Clinical features, diagnosis methods and evolution in non meningeal cryptococcosis in VIH positive patients.
DOI:
https://doi.org/10.52226/revista.v30i109.134Keywords:
cryptococcal antigemia, extrameningeal cryptococcosis, cryptococcemia, pulmonary cryptococcosi, CryptococcusAbstract
Cryptococcosis is a serious mycosis that manifests itself, in 90% of cases, as meningoencephalitis, especially in AIDS patients. The objective of this study is to describe the extra-meningeal cases of cryptococcosis in people living with HIV and to know how many of them suffer from concomitant meningeal involvement. Also, to determine its relationship with the Cryptococcus capsular polysaccharide antigen titer in serum.
A retrospective, observational and analytical study was carried out. HIV-positive patients whose initial diagnosis had been made from extrameningeal samples in the period between 2012 and 2019 were included. The patients were divided into 2 groups. Group 1: patients without meningeal involvement; group 2: those who finally had CNS involvement.
Of a total of 531 cryptococcosis registered in this period, 113 patients (21%) were included, of whom meningeal involvement was confirmed in 58. No significant differences were observed in terms of mortality in both groups.

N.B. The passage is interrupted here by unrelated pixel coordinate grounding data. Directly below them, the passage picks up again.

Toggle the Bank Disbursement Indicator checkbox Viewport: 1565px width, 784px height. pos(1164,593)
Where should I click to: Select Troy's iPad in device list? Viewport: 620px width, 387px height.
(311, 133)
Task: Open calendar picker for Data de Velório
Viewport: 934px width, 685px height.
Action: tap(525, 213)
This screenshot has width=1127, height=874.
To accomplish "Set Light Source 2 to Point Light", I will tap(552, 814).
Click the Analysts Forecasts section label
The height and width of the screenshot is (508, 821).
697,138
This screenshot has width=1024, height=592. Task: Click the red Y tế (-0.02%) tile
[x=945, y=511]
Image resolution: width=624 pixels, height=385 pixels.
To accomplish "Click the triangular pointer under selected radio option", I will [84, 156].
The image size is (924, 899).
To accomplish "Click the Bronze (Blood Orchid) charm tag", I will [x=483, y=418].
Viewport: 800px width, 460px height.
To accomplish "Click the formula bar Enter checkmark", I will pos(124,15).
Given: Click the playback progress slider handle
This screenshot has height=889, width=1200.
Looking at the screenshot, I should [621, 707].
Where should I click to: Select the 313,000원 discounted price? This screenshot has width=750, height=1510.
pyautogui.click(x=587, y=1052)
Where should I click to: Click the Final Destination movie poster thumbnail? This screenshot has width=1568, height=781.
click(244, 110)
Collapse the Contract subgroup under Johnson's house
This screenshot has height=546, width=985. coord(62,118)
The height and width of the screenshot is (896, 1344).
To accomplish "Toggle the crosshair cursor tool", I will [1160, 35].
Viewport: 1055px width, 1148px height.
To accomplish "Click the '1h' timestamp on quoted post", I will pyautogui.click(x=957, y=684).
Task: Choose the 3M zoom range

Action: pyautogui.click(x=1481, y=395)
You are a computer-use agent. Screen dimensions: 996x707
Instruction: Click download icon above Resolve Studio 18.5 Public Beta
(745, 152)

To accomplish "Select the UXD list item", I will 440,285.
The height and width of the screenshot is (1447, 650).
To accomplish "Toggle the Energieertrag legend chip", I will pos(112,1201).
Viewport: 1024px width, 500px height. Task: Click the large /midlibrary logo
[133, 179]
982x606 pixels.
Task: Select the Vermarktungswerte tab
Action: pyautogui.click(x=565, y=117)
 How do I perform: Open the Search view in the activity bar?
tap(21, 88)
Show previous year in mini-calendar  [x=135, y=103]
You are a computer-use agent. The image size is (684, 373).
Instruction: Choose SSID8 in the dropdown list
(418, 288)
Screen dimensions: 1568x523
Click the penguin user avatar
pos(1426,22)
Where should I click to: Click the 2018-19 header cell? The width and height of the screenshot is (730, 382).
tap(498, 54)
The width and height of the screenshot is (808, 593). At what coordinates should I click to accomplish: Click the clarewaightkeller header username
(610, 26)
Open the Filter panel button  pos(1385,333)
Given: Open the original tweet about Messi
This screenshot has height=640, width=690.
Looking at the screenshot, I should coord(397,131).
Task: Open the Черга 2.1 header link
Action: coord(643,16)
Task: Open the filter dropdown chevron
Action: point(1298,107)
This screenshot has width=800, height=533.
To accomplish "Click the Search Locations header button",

None of the patients with positive LFA antigenemia (Capsular antigen detection by lateral Flow assay) but negative latex particle agglutination (LA) antigenemia had meningeal involvement. LFA was found to be highly sensitive and allows early diagnosis, but it does not replace other diagnostic procedures.
Serum Cryptococcus antigen titers for by LA greater than or equal to 1/100 were found to correlate with a 30-fold increase in the likelihood of meningitis.
In all cases, CNS involvement must be ruled out. LA continues to be a useful and complementary test, because in cases with negative LA, no meningeal involvement was observed.